French-Senegalese director Mati Diop's documentary Dahomey, which examines the thorny issue of the return of European looted antiquities to Africa, has won the top prize at the Berlin International Film Festival.
Kenyan-Mexican Oscar winner Lupita Nyong'o announced her selection for the seven-member Golden Bear award at a gala ceremony in the German capital on Saturday.
Diop said the award “honors not just me, but the entire visible and invisible community that this film represents.”
Al Jazeera's Dominic Kane, reporting from Berlin, said the documentary “confronts issues that are at the forefront of many people's minds, not just in the film industry but across Europe.”
“DDahomey concentrates on Benin's bronze medal and the fight to have it returned. The principle of redemption, which is what director Mati Diop referred to when accepting the Golden Bear at this festival.” said Kane.
Hong Sang-soo, a popular figure in the Korean art world, won the runner-up prize for his third collaboration with French film legend Isabelle Huppert, “Traveler's Needs''.
Hong, who frequently attends film festivals, thanked the judges, joking, “I don't know what you saw in this movie.''
French author Bruno Dumont won the third place Jury Prize for “Empire,'' a story about an intergalactic battle between good and evil set in a French fishing village.
Dominican director Nelson Carlo de los Santos Arias won the best director award for “Pepe,'' a mysterious docudrama about the ghost of a hippopotamus kept by the late Colombian drug lord Pablo Escobar. .
Marvel movie star Sebastian Stan chose Silver Bear for his best performance in the American satirical film A Different Man.
Stan plays an actor who suffers from neurofibromatosis, a genetic disease that causes disfiguring tumors, and is cured with a breakthrough treatment.

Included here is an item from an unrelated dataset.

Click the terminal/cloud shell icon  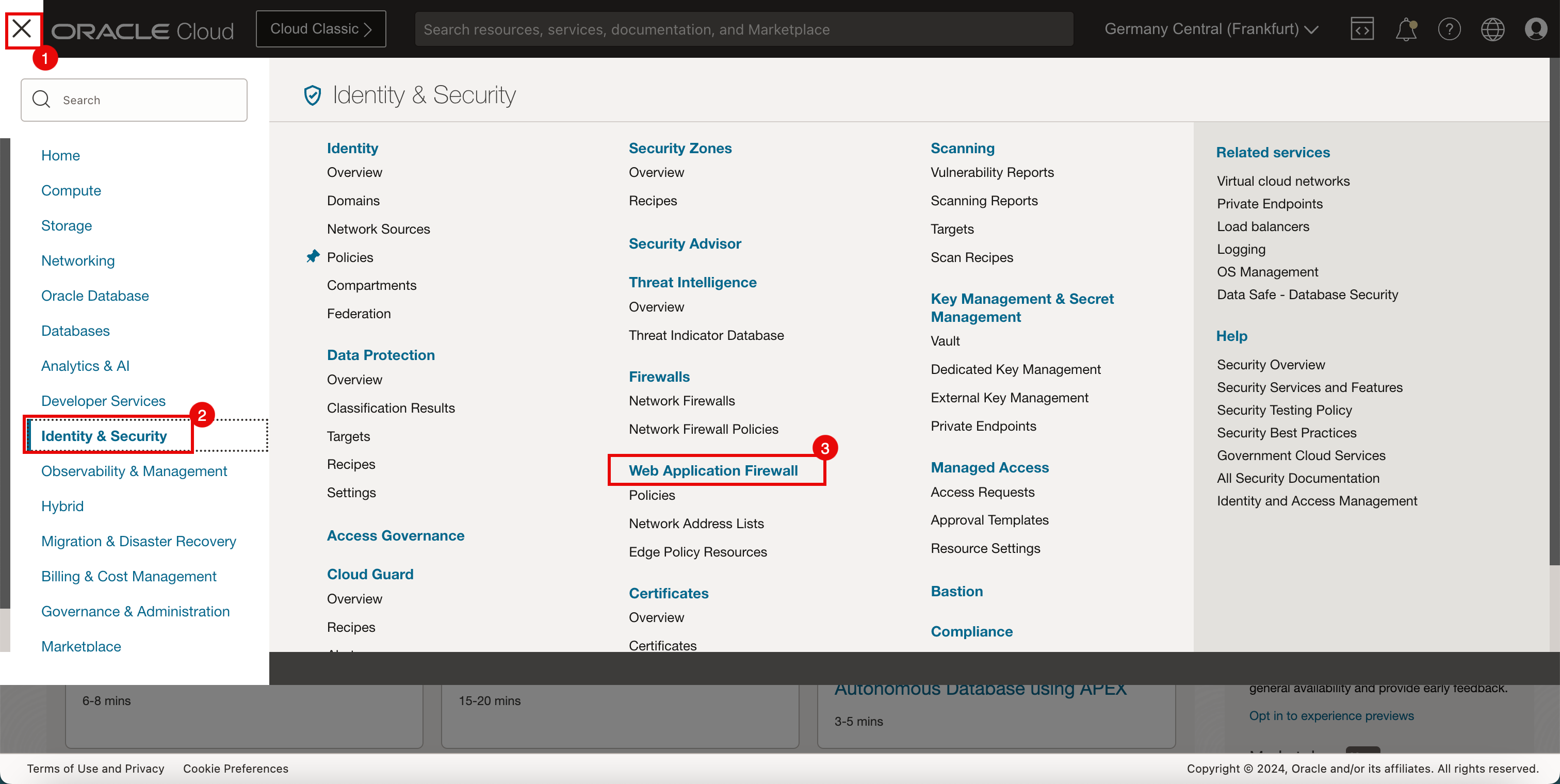coord(1362,29)
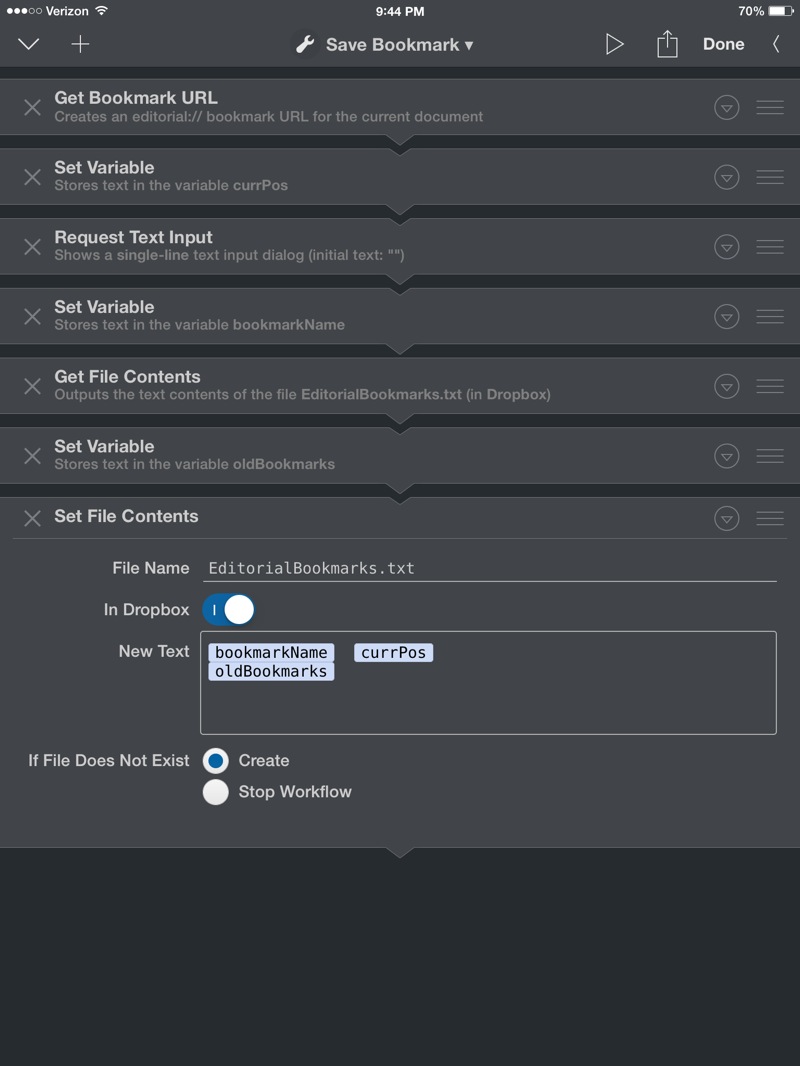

The Romanian-American star called the film “a story about acceptance, identity, and self-truth, as well as disfigurement and disability, subjects that have long been overlooked by our own prejudices.” .
'collusion'
Britain's Emily Watson won the Silver Bear for best supporting role for her role as a cruel mother in Small Things Like These.
The film, starring Cillian Murphy, is about one of modern Ireland's biggest scandals: the Magdalene Laundry network of Roman Catholic prison workhouses for “depraved women”.

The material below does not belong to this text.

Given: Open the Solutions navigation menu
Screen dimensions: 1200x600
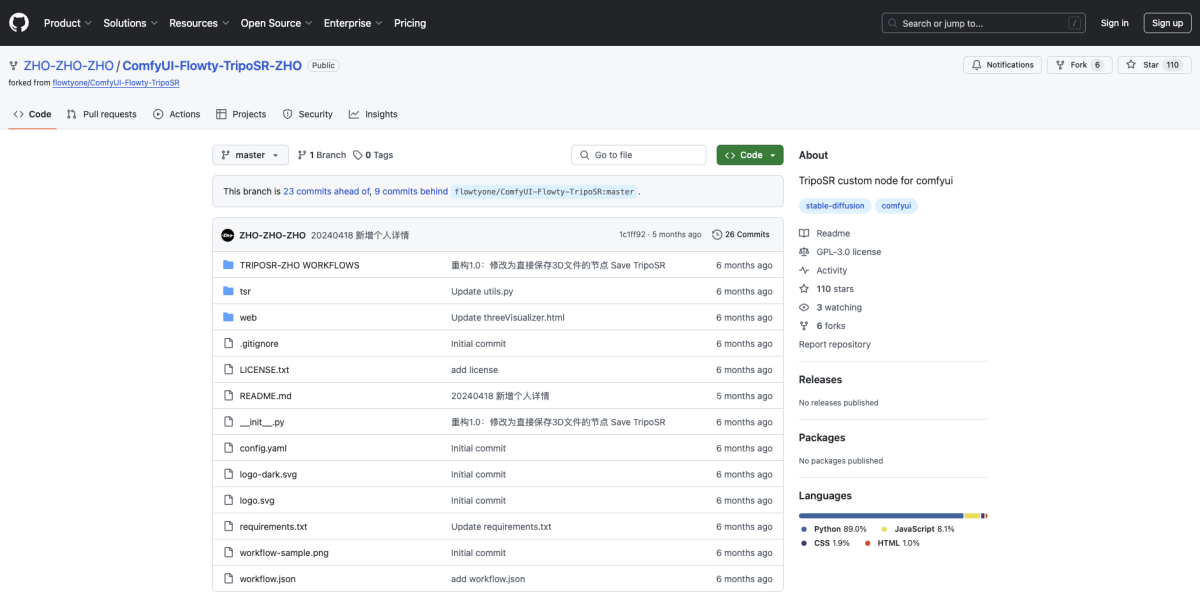Looking at the screenshot, I should [130, 23].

She paid tribute to “thousands of young women whose lives have been destroyed by the collusion of the Irish Catholic Church and the state.”
German writer and director Matthias Glasner won the Silver Bear for best screenplay for his semi-autobiographical tragicomedy Dying. This three-hour masterpiece of his features some of the country's top actors and portrays a dysfunctional family.
The Silver Bear Award for Outstanding Artistic Contribution went to Martin Guschlacht, the cinematographer for the Austrian historical horror film The Devil's Baths. It's a story about depressed women who commit murder in order to be executed in the 18th century.
Separately, the Berlin Documentary Award went to the Palestinian-Israeli activist group No Other Land, which depicts Palestinians displaced by Israeli forces and settlers in the occupied West Bank.
“In accepting the award, the two men most involved in this film, one Israeli and one Palestinian, both spoke of the need for an immediate ceasefire. And that idea was echoed by many others. , that is, people who won awards, [and] Some people give out awards,” Kane said.
Vietnamese director Pham Ngoc Lan's “Cu Li Never Cries'' won the Best First Feature Award. The film tells the story of a woman who returns to Vietnam from Germany with the remains of her estranged husband.
The best short film went to Argentine director Francisco Lezama's “An Odd Turn,'' about a museum security guard who uses a pendulum to predict the rise in the dollar.
The Berlinale, as the festival is known, ranks alongside Cannes and Venice as one of Europe's top film showcases.
Last year, another documentary about a floating day care center for people with mental illness won France's Golden Bear Award for On the Adamant.